━━━ Dataset ━━━
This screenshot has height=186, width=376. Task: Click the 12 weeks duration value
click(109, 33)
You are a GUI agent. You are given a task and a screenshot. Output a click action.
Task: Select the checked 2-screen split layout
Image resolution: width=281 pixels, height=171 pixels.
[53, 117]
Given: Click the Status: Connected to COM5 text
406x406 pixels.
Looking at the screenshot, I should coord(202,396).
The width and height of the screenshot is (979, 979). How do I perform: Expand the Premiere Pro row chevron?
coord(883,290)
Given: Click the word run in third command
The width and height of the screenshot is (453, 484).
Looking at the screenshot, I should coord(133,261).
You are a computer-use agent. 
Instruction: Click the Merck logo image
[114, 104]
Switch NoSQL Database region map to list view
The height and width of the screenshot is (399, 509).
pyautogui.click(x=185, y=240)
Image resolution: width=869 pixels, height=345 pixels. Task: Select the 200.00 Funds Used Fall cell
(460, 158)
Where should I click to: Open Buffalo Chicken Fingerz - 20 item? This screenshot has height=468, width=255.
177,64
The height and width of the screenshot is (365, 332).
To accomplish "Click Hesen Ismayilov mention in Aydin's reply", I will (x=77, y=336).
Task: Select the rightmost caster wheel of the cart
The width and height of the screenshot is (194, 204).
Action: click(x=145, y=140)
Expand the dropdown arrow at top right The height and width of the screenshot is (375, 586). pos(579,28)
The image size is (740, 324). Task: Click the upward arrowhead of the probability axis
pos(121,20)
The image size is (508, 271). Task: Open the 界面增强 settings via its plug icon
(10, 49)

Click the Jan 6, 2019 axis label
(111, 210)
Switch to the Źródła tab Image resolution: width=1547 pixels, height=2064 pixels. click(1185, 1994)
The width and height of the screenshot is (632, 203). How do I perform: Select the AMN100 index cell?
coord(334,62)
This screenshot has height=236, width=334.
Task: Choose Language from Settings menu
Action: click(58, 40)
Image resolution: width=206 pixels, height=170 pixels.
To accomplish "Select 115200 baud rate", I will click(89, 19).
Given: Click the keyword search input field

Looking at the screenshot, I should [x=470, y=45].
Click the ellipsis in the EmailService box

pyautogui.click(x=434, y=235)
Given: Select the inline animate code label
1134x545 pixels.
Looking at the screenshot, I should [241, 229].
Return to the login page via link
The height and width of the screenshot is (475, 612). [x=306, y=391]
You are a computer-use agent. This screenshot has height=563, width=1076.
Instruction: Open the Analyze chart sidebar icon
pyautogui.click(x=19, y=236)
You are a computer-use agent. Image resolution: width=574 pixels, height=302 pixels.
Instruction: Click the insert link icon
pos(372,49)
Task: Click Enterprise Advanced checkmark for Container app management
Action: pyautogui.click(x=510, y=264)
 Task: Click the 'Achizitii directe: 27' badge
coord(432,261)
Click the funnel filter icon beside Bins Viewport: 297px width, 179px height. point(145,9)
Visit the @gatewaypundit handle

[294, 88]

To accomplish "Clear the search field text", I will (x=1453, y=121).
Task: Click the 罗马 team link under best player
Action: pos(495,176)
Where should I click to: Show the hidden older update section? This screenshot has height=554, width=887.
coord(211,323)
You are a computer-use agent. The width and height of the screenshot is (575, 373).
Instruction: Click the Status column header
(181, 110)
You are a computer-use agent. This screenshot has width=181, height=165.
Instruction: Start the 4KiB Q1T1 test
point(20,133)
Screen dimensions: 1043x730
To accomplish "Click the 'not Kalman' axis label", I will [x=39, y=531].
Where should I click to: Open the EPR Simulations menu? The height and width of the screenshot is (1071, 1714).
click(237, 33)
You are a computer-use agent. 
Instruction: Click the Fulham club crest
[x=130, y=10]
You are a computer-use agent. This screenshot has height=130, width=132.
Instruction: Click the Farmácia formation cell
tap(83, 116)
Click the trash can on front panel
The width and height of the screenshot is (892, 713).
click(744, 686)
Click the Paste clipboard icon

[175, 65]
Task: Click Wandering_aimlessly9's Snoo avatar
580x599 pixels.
━━━
» Description of the task
In the entries above, identify each line that includes the string "Switch", then copy it.

» Problem solution
Switch NoSQL Database region map to list view
Switch to the Źródła tab Image resolution: width=1547 pixels, height=2064 pixels. click(1185, 1994)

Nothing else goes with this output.